Understanding low lit scenes
Posted 18 November 2008 - 09:18 PM
example: light subject, ambient meter says 5.6 (middle gray) then stop down 2 stops to dark gray?
any help would be much appreciated
Posted 18 November 2008 - 09:34 PM
Posted 18 November 2008 - 10:10 PM
i.e. for simplicities sake, imagine you take an incident meter reading under the light that is illuminating your subject, and it reads a T4.0 Then you take a reading in your shadow areas, the darker parts of the room where light isn't falling directly, and it reads a T2.8. Thats only a stop difference, so your shadows won't really be that deep, and especially if you are shooting film, you will still be seeing plenty of detail.
Using this as an example, how the scene looks is about controlling that ratio. In the example above there is only twice as much light (one stop difference) between your subject and your shadows. I don't know exactly what the differences in those movies you mentioned, some could be manipulated in post for sure, but just consider that for the effect you talk about, you need a high contrast ratio between your subject and the shadows.
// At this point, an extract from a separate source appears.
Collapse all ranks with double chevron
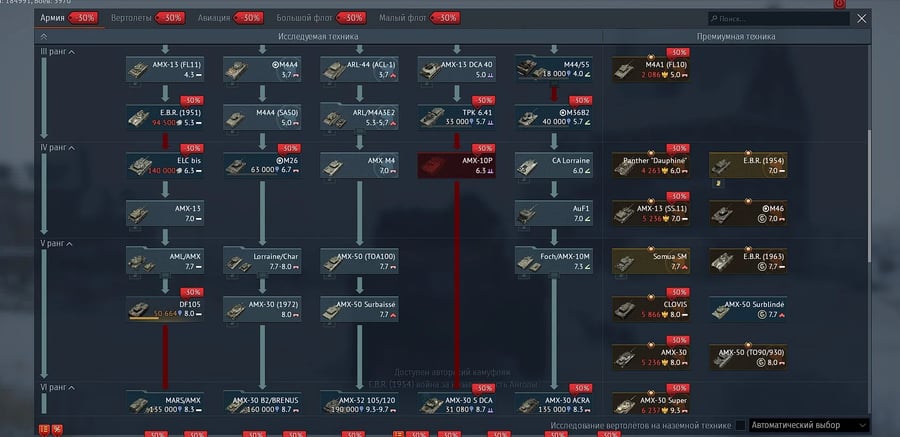 tap(44, 36)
Hope this helps, good luck
Posted 18 November 2008 - 11:48 PM
One thing that Storaro does a lot in that movie is he'll rimlight people in dark scenes and then fill just enough to get detail so we can see performances. Now quite often, those rims are overexposed but you don't really think they're too bright or that the scene is bright because they are such a small part of the frame.
That brings me to a rule of sorts, though we all know that rules are only there to be broken. In general, the smaller someone is in frame in a dark scene, the brighter you will want to light them.
See this example from Road to Perdition. Notice how different the levels of light are between the wide and the tighter shot.
Now in the first image, everything in that hanging light is definitely lit over key. It goes to more of a correct exposure in the tighter shot. Both shots have the overall impression of a dark room and they cut together well.